Ustawa o biopaliwach podpisana. Jest szansa, że już w przyszłym roku rolnicy odczują skutki zwiększonego zainteresowania płodami rolnymi niezbędnymi do produkcji bio – komponentów. Ich wytwórcy będą musieli z rolnikami zwierać wieloletnie umowy kontraktacyjne.
Prezydent Lech Kaczyński ustawę o biopaliwach podpisał w nietypowych warunkach. W gospodarstwie rolnym Krystyny i Zygmunta Jakubczaków z Dylewa niedaleko Grójca. - Trzeba działać tak, aby ów biologiczny komponent paliw odgrywał możliwie jak największą rolę – powiedział Lech Kaczyński.
To wymóg Unii Europejskiej, która chce, aby już za kilka lat paliwa z dodatkami roślinnymi stanowiły prawie 6% wszystkich paliw dostępnych na rynku. Bruksela nie wyklucza nawet tego, że już niedługo na wszystkich stacjach benzynowych w Unii dostępne będą tylko bio–paliwa.
Andris Piebalgs – komisarz UE ds. Energii: - Może być taki instrument prawny, który zobowiąże koncerny paliwowe do sprzedaży paliwa tylko z określoną zawartością bio dodatków.
Ustawa o biopaliwach wejdzie w życie 1 stycznia 2007 roku. Dla rolników oznacza to zwiększenie zainteresowania pszenicą, żytem czy rzepakiem, z których można wytwarzać biododatki wlewana potem do paliw.
Ustawodawca narzucił bowiem obowiązek zawierania z rolnikami przynajmniej 5 letnich umów kontraktacyjnych, w których będzie określona cena skupu.

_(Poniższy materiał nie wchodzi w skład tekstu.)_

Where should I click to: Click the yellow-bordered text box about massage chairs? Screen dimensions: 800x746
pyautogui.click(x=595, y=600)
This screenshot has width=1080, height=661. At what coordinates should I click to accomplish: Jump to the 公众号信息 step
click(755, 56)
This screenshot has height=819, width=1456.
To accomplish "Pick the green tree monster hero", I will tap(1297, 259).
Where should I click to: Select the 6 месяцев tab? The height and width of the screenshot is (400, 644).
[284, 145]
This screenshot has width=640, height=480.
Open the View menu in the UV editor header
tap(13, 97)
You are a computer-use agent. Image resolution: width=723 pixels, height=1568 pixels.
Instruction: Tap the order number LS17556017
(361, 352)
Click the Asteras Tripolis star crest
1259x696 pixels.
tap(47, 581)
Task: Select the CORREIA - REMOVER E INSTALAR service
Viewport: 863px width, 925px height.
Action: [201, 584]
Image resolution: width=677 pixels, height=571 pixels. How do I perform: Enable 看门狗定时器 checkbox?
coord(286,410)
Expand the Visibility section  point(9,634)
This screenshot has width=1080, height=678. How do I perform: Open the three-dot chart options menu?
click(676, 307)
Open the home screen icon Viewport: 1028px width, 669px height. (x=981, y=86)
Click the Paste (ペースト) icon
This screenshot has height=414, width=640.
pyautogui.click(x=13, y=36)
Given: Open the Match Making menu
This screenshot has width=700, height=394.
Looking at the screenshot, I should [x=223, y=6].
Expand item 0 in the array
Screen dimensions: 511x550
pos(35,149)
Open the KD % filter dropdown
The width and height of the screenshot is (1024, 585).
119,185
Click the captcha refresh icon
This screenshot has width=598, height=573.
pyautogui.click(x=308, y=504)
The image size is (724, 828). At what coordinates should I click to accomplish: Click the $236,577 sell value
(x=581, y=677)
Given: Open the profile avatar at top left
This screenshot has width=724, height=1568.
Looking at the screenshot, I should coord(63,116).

W ten sposób będzie kupowane 75% surowców rolniczych do produkcji bioetanolu i estrów rzepakowych.
- Uważam, że kontraktacja działa w dwie strony: na korzyść producenta rolnego, ale też dla wytwórcy biopaliwa – ma stabilną możliwość i pewność dostaw. – powiedział Wojciech Mojzesowicz – KPRM.
Podpisana właśnie przez prezydenta ustawa daje także rolnikom możliwość wyprodukowania i wykorzystywania 100 litrów biopaliwa na potrzeby własne. Rolnik takim paliwem nie będzie mógł handlować. Na stacjach paliowych dystrybutory przeznaczone do bio-paliw będą specjalnie oznakowane.